This summer, one of my holidays (yes, I am very lucky and spoilt) was a week in Spain with my boyfriend and my grandmother. She has a lovely little house there, and the three of us spent a sunny, cosy, lazy and utterly blissful week together.
I sunbathed on the patio, ate near-constantly, drank gin and listened to Cat Power and De La Soul. I also found (I suspect, thanks to my cousin, a fellow fan) that there was a small stash of old Jilly Cooper books tucked away in a bureau drawer.
Well, I decided that this was the perfect climate for some treasured rereading, and thus my far worthier holiday selection fell by the wayside in an instant.
I reread Rivals (my all-time favourite), Riders (the original and best), and The Man Who Made Husbands Jealous (lots of fun). They are all stalwarts of my bookshelf, favourites since my teens, which I often dip in and out of (in the bath, when ill/depressed/hungover, etc.). However, this was the first time in some years that I had read them all in their entirety, cover to cover.
I enjoyed them more than ever and was genuinely pleased to find that they still hold up today and are better than pretty much anything similar (read: more recent rip-offs) put out there since.
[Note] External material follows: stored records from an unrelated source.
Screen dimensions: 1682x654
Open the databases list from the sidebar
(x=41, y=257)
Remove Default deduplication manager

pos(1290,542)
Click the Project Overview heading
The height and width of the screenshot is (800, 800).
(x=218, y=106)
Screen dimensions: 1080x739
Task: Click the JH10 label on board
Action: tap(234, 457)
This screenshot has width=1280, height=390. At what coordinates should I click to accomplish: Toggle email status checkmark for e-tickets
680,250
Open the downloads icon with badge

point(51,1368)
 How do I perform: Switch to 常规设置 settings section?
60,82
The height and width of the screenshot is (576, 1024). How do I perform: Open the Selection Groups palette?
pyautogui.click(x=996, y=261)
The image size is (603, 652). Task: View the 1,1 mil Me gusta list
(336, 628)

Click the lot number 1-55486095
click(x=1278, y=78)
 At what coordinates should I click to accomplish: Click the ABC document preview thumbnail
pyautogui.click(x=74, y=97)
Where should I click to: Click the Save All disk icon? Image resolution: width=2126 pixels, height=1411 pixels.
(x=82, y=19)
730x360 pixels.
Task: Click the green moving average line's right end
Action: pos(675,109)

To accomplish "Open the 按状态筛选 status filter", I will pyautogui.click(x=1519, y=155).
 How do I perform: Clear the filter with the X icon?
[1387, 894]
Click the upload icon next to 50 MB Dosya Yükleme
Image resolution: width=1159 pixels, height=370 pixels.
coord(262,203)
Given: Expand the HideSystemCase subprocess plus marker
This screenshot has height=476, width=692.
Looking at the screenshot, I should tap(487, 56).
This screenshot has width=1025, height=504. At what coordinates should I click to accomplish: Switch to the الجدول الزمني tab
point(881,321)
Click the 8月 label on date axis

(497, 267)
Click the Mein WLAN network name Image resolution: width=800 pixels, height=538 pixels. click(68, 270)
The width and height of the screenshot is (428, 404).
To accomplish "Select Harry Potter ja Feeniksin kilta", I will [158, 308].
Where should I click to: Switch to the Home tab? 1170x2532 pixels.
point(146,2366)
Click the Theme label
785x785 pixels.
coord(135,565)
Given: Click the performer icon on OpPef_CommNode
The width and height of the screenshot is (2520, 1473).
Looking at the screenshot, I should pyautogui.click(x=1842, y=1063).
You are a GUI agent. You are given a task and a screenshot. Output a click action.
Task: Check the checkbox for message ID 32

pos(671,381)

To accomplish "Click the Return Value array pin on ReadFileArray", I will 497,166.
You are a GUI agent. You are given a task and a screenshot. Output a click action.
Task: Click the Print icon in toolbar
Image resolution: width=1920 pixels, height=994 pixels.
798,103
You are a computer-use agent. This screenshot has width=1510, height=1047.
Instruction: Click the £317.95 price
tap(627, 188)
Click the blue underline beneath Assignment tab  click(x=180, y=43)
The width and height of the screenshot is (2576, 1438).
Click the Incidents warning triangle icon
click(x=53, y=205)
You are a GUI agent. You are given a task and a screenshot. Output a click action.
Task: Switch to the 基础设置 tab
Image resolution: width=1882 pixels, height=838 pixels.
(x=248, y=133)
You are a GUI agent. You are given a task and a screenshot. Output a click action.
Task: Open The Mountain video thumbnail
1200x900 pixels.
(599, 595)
My favourite recurring character – which probably says dreadful things about me, as she’s supposed to be such a slut – is Janey Lloyd Foxe, who I would like to be my best friend. I also fiercely love (in no particular order) Caitlin and Taggie O’Hara, Flora Seymour, Lizzie Vereker, Tory Lovell, Daisy France-Lynch. Then, of course, the men: Declan O’Hara, Billy Lloyd Foxe, David Hawkley (who I agreed with Georgie was far more attractive than his son), Archie Baddingham; although (shock horror) I never fancied Rupert Campbell-Black, I just like to think we’d be great mates. Like him and Janey, but without the extra holiday fun, ahem. Then, even more of course, there are the animals: Sailor, Beaver and Blue, Harold Evans, Maggie, Arthur, Tero, Mattie and Gertrude.
They really are all like old friends, or even family, by this point. I already knew it, but my rereading binge has truly reconfirmed it like a second honeymoon: Jilly is for life, not just for Christmas.